サルコスクス(Sarcosuchus)は、白亜紀前期のアフリカ(サハラ砂漠、当時は豊かな水辺)に君臨していた、史上最大級のワニ形類です。学名は「肉のワニ」を意味し、通称「スーパー・クロコダイル」とも呼ばれます。全長12メートル、体重8トンというそのサイズは、現代のワニとは比較にならない怪獣レベルであり、恐竜さえも彼らの「餌」の一つに過ぎませんでした。
ティラノサウルス級の巨体
最大個体の全長は約11〜12メートルにも達しました。
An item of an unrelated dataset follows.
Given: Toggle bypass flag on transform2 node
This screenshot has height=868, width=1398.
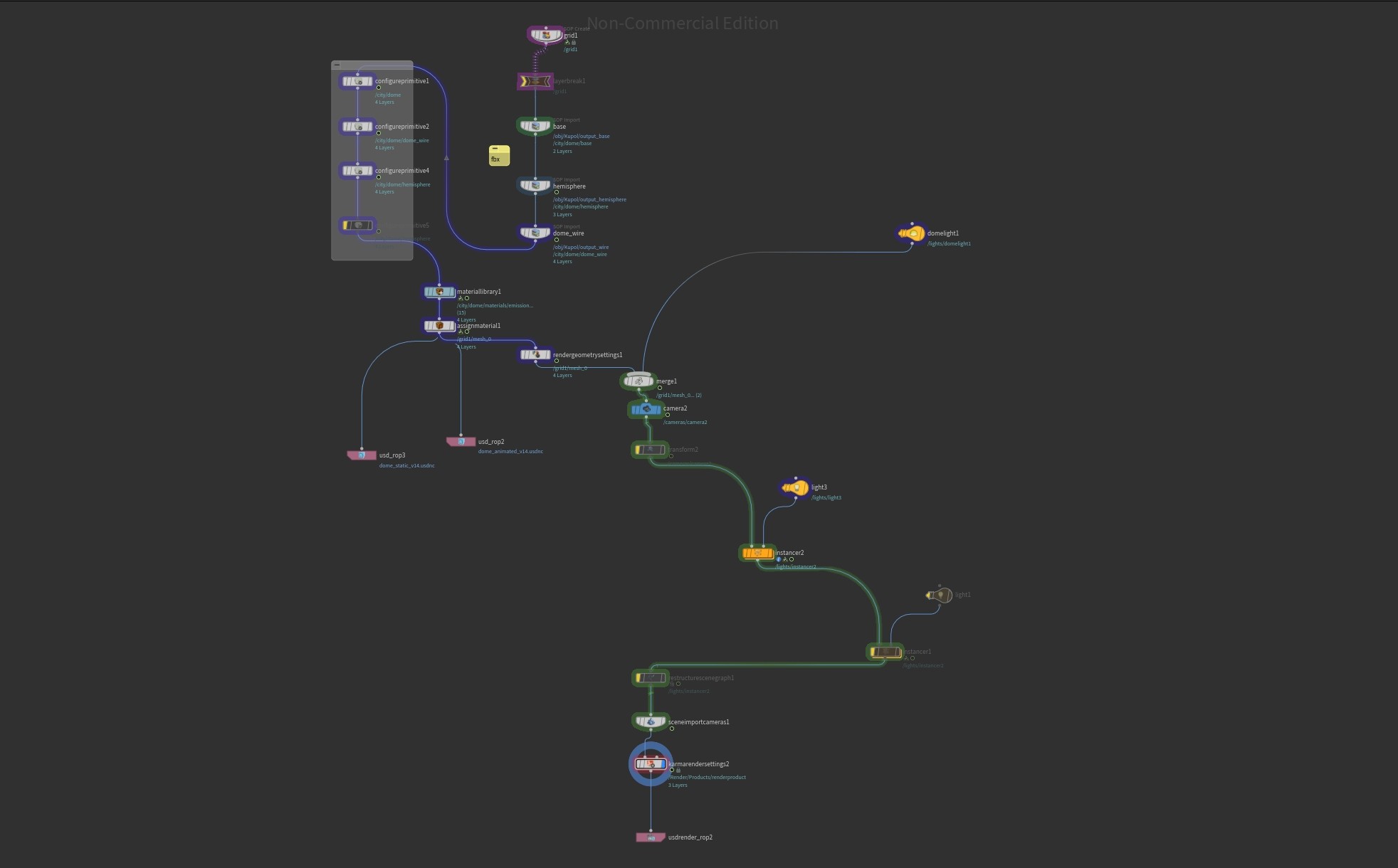Looking at the screenshot, I should [638, 450].
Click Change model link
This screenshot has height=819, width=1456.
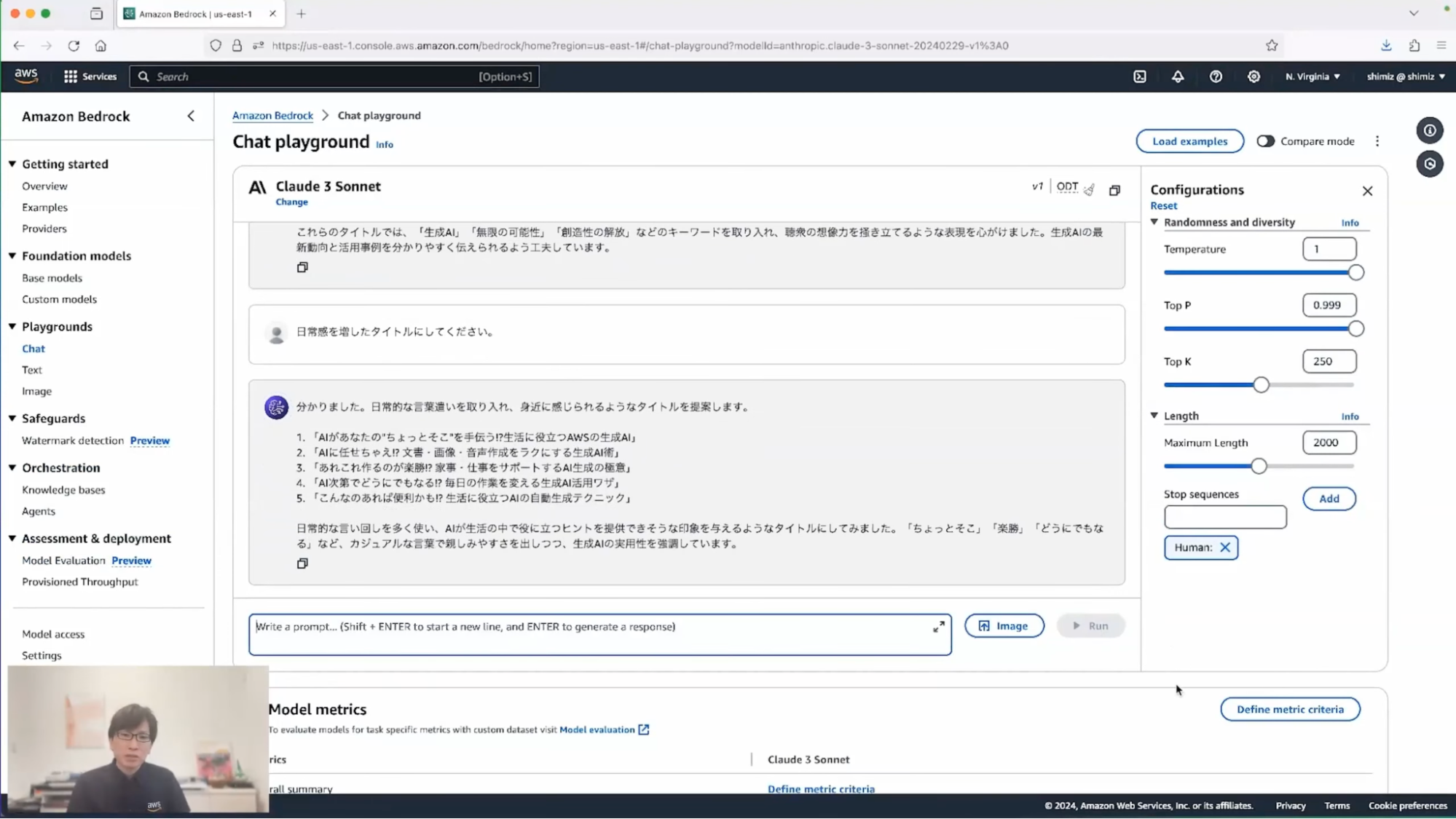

これはティラノサウルスとほぼ同じ長さであり、体重に至ってはアフリカゾウ2頭分に相当します。彼らは生まれたときは小さなトカゲほどでしたが、50年から60年という長い年月をかけて成長し続け、最終的にこの破格のサイズに到達しました。その背中を覆う装甲板(皮骨板)は、他のどんな捕食者の牙も通さない鉄壁の防御となっていました。
恐竜を襲う悪魔の顎
彼らの主食は魚でしたが、チャンスがあれば水辺に近づく恐竜(オウラノサウルスやニジェールサウルスなど)も積極的に襲いました。水中から爆発的なスピードで飛び出し、約8トンとも言われる強烈な咬合力で獲物に噛み付き、そのまま水中に引きずり込んで窒息死させる「デス・ロール」を行っていたと考えられます。同じ地域には巨大肉食恐竜カルカロドントサウルスもいましたが、水辺においてはサルコスクスこそが絶対王者でした。
電球のような鼻先
口先(吻部)は細長く、ガビアルのように魚を捕まえるのに適していましたが、先端部分が電球のように大きく膨らんでいました。これは「ブラ(bulla)」と呼ばれる空洞で、嗅覚を鋭敏にしたり、あるいは独特な鳴き声を響かせて仲間とコミュニケーション(求愛や威嚇)をとるためのスピーカーのような役割を果たしていたのではないかと推測されています。
まとめ
サルコスクスは、恐が支配する時代にあって、爬虫類(ワニ)が最強の座を譲らなかったことを示す怪物です。水面下に潜むその巨大な影は、白亜紀の生物にとって避けようのない恐怖そのものでした。